Consignes des tâches:
1. Recopiez fidèlement le passage de l'extrait retenu qui va de « La fourmi électrique est incontestablement » jusqu'à « vous intéresse ! ».
2. Répondez brièvement aux questions suivantes à partir de l'extrait sur les nouvelles de Dick.
(a) À quelle œuvre d'Orwell l'extrait rattache-t-il la société décrite dans La Foi de nos Pères ?
(b) Quel est le nom du chef d'entreprise dans La fourmi électrique ?
(c) Que perd ce personnage dans son accident ?

La Foi de nos Pères est certes une nouvelle courte mais elle est surtout très dense car elle brasse de nombreuses thématiques chères à Dick mais également de nombreuses influences. La référence à la société totalitaire Orwellienne de 1984 n’échappera à personne, tout comme le profond cynisme de Dick à l’égard des religions et du modèle communiste. Personnellement j’y ai également vu quelques airs du Maître du Haut Château à travers les réminiscences d’une société vivant sous le joug d’une culture étrangère.


En axant sa nouvelle autour de la thématique du virtuel au service du mensonge et de la manipulation, Dick accouche d’un récit fluide, dynamique et bien construit qui brosse sans mal les fans de Science Fiction dans le sens du poil.


Note : 7 + reco



La fourmi électrique



Un chef d’entreprise du nom de Garson Poole est victime d’un accident qui lui coute sa main. A son réveil à l’hôpital il découvre qu’il n’est pas humain. C’est un robot. Une machine programmée pour être un bon businessman servant les intérêts de ses créateurs. Garson n’accepte pas la situation et décide de trafiquer la puce qui commande ses perceptions de la réalité…


La fourmi électrique est incontestablement la nouvelle la plus humaine de ce recueil. Les états d’âme de Garson renvoient aux interrogations des Replicants de Blade Runner à propos de la notion d’être un humain et ravivent la flamme de l’ineffable question : Les androîdes rêvent-ils de moutons électriques ? Simple et émouvante, La fourmi électrique est une nouvelle réussie à ne pas manquer si le sujet vous intéresse !

Extrait des données:
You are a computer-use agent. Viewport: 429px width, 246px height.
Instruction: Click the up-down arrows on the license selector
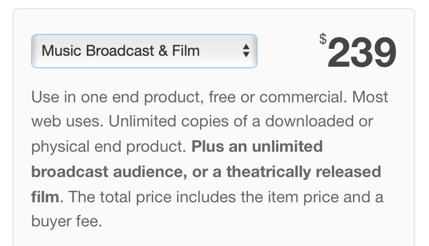point(246,51)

Réponses par tâche:
1.
La fourmi électrique est incontestablement la nouvelle la plus humaine de ce recueil. Les états d’âme de Garson renvoient aux interrogations des Replicants de Blade Runner à propos de la notion d’être un humain et ravivent la flamme de l’ineffable question : Les androîdes rêvent-ils de moutons électriques ? Simple et émouvante, La fourmi électrique est une nouvelle réussie à ne pas manquer si le sujet vous intéresse !

2.
(a) 1984
(b) Garson Poole
(c) Sa main